This week the VCCC Alliance convened a special Roundtable of stakeholders keen to improve the quality and quantity of health service data about culturally and linguistically diverse people in our community.
Without this information, it’s difficult to identify and direct resources to those most in need, meaning that people from culturally and linguistically diverse (CALD) communities likely experience poorer outcomes due to lack of access to diagnosis, treatment and care.
Participants heard lessons from the journey to obtain better data on Aboriginal and Torres Strait Islander communities from Associate Professor Kalinda Griffiths, while Associate Professor Liz Allen from ANU explained how our current race-based classification system does not allow us to capture the reality of contemporary multicultural Australia. Heather Swanston from the Australian Institute of Health and Welfare set out promising initiatives for improvement.
The session was informative, energising and motivating, leaving participants with a range of actionable interventions to consider.

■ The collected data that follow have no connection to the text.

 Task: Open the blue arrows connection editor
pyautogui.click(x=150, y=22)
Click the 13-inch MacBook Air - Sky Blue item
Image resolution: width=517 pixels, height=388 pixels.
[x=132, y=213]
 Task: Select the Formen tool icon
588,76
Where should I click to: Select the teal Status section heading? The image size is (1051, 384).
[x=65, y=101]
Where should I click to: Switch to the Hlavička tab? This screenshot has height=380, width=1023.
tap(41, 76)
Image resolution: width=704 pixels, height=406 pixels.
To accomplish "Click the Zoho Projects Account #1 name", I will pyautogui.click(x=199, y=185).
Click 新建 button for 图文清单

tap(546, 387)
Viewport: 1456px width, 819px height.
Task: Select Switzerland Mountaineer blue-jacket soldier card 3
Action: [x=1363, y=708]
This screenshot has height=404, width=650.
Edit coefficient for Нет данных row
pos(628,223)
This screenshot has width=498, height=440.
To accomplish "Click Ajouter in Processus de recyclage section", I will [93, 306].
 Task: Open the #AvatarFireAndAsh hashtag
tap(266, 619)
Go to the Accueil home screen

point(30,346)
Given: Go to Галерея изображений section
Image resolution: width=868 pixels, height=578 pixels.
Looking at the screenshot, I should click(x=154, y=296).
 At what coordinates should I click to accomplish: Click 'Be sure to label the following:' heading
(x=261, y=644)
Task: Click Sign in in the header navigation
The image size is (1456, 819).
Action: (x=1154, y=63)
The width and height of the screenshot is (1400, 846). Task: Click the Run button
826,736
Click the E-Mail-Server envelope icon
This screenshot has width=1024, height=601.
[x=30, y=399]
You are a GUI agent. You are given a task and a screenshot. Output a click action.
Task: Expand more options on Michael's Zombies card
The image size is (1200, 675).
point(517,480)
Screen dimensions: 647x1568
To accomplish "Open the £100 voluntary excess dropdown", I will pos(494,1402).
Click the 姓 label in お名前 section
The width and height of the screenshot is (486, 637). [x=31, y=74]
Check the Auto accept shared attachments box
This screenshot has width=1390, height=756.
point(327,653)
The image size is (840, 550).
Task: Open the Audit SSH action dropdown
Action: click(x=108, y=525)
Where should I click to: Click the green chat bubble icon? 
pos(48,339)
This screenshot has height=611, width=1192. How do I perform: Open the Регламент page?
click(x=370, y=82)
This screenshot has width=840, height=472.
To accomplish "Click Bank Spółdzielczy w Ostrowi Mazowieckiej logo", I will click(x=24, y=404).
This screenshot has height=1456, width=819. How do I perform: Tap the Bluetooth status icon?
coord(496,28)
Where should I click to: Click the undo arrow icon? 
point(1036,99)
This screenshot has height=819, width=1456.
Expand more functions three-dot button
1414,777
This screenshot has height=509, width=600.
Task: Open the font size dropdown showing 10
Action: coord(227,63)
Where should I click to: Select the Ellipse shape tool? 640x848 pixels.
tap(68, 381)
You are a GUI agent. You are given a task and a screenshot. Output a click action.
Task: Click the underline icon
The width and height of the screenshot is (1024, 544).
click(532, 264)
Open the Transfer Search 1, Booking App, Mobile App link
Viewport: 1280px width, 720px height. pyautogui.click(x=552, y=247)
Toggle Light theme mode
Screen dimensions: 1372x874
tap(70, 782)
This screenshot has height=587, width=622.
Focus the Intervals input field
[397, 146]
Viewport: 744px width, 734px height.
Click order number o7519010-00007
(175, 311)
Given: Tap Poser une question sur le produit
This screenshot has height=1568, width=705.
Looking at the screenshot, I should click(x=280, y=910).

VCCC Alliance’s Health Equity team will continue to work with stakeholders to progress work on data collection, with the ultimate goal to improve cancer service access, treatment and care for culturally and linguistically diverse people in the community.
Participants included representatives from all VCCC Alliance member health services, the Australian Bureau of Statistics, Victorian Cancer Registry, Integrated Cancer Services, and the Victorian Department of Health.